I am working with a longitudinal microbiome dataset, where there are differing number of samples per patient, approximately 10 per patient. I would like to find differential taxa based on an outcome of interest.
Is it ok to use this dataset as is, or does one need to keep same number of samples for each patient or do time windows with one sample/patient in a time window?
Any help will be great.
Hi there,
I would suggest for longitudinal data to switch to our newer feature-wise tool of MaAsLin 2 in which you can set subject as a random effect. In this tool it does not matter if you have uneven numbers of samples pre-subject.
I hope this helps!
Best,
Kelsey
Hi Kelsey
Thanks for the response, is MaAsLin2 also to identify differential taxa based on a phenotype? Also, if we want to run Lefse would that be only with data at a single time point, i.e. single sample/patient?
Thanks,
Arti
Hi Arti,
Yes, MaAsLin 2 is able to ID differential taxa based on phenotypic data. LEfSe is a bit more complicated when it comes to Longitudinal study designs.

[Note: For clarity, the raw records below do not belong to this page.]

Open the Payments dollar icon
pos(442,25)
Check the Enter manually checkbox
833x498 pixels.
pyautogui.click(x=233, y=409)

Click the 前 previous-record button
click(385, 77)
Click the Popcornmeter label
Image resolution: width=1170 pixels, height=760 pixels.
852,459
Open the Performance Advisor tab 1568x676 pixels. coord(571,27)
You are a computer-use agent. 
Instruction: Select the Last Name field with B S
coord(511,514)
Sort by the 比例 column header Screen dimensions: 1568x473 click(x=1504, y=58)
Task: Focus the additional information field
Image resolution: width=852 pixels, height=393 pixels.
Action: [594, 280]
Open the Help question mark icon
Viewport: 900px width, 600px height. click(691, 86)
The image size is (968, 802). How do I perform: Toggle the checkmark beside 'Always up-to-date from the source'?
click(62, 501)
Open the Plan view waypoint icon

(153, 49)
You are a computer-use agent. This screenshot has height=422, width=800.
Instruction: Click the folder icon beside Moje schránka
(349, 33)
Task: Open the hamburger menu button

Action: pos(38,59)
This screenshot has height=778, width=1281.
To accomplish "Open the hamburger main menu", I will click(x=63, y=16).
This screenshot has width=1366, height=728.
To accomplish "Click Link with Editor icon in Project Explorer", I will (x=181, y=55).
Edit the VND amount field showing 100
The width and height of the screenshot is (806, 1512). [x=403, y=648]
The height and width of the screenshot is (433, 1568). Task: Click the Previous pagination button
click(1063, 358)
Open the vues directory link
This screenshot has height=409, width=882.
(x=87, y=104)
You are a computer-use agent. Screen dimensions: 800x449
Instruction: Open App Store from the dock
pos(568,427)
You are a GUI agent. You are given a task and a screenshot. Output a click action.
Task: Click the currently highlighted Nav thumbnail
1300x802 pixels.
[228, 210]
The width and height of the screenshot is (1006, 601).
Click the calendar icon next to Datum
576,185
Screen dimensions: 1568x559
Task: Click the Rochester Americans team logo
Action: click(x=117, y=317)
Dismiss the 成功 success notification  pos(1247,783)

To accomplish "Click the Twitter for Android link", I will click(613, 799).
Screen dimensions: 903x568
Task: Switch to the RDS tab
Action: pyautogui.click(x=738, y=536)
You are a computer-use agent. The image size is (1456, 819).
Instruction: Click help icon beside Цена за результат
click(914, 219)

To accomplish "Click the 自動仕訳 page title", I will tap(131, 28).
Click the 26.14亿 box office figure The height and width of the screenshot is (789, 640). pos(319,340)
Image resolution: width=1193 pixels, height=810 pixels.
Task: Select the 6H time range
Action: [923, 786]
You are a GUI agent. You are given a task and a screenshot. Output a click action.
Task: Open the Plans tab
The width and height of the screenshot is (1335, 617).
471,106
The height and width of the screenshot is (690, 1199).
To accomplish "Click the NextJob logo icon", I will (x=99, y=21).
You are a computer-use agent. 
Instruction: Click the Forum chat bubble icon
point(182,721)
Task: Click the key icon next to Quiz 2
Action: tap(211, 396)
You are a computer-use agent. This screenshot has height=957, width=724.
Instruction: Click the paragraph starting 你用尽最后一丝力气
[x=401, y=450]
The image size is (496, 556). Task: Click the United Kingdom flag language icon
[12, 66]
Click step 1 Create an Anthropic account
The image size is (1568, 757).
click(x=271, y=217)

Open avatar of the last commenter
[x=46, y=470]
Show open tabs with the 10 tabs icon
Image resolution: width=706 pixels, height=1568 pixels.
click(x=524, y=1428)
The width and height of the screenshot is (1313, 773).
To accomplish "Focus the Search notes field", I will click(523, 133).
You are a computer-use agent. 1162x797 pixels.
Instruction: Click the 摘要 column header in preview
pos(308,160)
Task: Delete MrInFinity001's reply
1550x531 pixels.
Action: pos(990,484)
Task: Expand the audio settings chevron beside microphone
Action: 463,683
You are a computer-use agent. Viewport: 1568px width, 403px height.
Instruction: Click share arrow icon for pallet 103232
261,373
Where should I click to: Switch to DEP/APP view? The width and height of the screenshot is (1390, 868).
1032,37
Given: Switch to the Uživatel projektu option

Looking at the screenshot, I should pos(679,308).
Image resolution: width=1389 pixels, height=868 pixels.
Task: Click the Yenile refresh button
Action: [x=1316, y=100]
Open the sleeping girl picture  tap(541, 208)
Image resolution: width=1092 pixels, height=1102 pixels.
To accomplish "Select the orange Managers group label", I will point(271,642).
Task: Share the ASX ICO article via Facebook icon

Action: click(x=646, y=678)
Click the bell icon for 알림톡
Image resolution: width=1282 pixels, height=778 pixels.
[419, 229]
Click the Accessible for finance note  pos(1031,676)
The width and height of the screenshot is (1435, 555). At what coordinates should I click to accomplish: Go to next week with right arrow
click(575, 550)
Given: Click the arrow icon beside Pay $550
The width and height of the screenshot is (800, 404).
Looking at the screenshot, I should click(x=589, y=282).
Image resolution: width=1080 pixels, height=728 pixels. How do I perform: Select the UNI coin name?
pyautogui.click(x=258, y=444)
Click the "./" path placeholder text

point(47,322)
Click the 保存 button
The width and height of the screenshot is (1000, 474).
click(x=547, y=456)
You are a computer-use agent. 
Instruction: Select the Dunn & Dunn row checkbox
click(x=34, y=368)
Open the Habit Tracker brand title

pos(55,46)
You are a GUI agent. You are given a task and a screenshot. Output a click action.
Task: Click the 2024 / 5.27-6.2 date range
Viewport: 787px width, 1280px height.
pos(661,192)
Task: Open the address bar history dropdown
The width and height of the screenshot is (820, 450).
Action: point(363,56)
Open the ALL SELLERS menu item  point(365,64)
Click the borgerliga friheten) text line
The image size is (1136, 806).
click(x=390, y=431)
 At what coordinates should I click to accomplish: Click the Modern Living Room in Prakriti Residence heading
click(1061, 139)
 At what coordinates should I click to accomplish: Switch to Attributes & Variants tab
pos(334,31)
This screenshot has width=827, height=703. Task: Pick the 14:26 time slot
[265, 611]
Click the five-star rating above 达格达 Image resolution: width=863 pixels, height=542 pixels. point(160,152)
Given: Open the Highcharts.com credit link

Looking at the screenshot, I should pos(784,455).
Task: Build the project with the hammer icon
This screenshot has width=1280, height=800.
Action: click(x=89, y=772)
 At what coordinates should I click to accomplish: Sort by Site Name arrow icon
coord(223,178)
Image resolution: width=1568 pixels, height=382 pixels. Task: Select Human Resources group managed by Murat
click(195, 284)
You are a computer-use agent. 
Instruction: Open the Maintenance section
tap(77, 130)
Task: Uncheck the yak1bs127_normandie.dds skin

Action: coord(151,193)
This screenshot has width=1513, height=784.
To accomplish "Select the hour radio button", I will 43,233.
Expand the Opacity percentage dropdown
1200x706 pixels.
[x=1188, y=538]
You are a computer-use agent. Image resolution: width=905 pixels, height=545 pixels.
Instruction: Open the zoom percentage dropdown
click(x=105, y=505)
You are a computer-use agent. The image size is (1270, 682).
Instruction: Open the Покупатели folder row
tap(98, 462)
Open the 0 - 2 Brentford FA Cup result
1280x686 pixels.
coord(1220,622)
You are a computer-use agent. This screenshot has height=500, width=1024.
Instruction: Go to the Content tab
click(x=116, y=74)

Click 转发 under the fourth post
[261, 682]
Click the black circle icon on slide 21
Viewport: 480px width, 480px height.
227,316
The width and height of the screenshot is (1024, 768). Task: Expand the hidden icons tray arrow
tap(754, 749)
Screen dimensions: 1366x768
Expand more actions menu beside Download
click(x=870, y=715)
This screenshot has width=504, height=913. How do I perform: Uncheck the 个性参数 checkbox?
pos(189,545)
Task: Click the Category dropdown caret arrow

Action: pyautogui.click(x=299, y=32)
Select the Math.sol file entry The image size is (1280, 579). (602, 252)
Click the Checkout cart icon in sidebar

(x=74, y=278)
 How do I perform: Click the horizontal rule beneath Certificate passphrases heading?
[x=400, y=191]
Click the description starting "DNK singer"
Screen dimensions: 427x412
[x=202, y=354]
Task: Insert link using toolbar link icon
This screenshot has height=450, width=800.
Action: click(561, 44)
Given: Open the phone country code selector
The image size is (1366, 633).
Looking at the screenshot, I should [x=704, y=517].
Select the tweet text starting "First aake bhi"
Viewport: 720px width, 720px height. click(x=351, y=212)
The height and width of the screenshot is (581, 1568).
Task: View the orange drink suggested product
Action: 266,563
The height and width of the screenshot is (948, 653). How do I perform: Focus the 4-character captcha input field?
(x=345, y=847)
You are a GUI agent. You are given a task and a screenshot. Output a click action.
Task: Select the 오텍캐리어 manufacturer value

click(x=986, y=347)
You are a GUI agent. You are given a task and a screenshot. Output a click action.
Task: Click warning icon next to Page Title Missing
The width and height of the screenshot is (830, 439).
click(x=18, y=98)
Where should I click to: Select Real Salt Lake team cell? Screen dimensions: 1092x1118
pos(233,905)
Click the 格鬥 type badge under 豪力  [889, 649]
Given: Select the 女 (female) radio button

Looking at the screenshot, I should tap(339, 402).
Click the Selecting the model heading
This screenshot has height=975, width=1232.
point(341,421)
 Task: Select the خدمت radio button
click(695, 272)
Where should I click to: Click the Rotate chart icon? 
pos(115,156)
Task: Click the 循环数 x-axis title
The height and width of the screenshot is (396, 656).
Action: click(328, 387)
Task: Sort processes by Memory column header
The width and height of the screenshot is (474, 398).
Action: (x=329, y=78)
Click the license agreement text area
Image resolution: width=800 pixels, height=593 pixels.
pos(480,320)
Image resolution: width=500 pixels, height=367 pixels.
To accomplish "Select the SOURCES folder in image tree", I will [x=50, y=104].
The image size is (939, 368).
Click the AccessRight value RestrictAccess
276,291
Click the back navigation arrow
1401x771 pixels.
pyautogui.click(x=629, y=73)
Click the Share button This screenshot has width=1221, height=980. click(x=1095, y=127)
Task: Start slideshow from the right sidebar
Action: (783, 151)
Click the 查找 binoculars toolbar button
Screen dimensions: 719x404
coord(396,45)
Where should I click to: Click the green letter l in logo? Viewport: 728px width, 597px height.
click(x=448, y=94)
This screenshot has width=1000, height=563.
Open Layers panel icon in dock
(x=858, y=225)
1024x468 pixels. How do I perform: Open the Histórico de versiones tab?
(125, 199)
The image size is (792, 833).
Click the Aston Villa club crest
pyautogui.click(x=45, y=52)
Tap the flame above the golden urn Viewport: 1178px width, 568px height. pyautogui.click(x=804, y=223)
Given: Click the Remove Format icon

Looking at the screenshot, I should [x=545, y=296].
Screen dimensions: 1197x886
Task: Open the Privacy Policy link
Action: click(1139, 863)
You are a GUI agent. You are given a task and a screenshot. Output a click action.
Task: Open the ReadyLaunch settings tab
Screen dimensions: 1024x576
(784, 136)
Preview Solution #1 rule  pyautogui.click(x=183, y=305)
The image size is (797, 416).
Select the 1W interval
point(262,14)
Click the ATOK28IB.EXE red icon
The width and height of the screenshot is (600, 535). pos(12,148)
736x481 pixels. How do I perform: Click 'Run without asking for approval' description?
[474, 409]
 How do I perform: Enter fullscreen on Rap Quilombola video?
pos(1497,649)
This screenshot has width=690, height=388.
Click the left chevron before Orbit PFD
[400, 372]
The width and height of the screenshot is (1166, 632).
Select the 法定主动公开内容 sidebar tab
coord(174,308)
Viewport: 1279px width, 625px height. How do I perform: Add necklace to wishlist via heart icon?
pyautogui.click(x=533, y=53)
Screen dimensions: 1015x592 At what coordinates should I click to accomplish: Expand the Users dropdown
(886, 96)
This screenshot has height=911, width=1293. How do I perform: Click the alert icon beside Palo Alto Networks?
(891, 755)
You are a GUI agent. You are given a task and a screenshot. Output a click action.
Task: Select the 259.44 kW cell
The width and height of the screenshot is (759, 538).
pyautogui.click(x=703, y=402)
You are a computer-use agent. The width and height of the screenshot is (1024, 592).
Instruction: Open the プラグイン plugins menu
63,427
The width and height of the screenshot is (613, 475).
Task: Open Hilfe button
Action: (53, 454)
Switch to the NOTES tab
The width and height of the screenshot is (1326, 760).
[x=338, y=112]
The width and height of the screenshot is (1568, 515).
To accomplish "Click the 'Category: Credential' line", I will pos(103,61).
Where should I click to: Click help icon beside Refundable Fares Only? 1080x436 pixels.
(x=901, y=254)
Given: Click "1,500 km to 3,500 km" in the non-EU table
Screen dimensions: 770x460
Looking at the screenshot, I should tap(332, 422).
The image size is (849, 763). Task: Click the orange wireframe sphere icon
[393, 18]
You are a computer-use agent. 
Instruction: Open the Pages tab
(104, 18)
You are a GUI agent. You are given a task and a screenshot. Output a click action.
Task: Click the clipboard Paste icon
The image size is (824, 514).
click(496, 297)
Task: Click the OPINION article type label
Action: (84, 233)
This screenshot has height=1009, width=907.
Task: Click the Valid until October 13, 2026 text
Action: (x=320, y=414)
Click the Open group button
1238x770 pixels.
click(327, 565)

I believe given the way LEfSe is designed an unbalanced study design could cause spurious hits to occur. Additionally, if you have baseline samples LEfSe attempts to find characteristics of your phenotypes that are different in all subclasses (say timepoints) which with a case/control treatment design may not be in line with the question you are asking. In this case, if you would like to stick with using LEfSe I would try something like stratified by time association tests, as you suggest.
Best,
Kelsey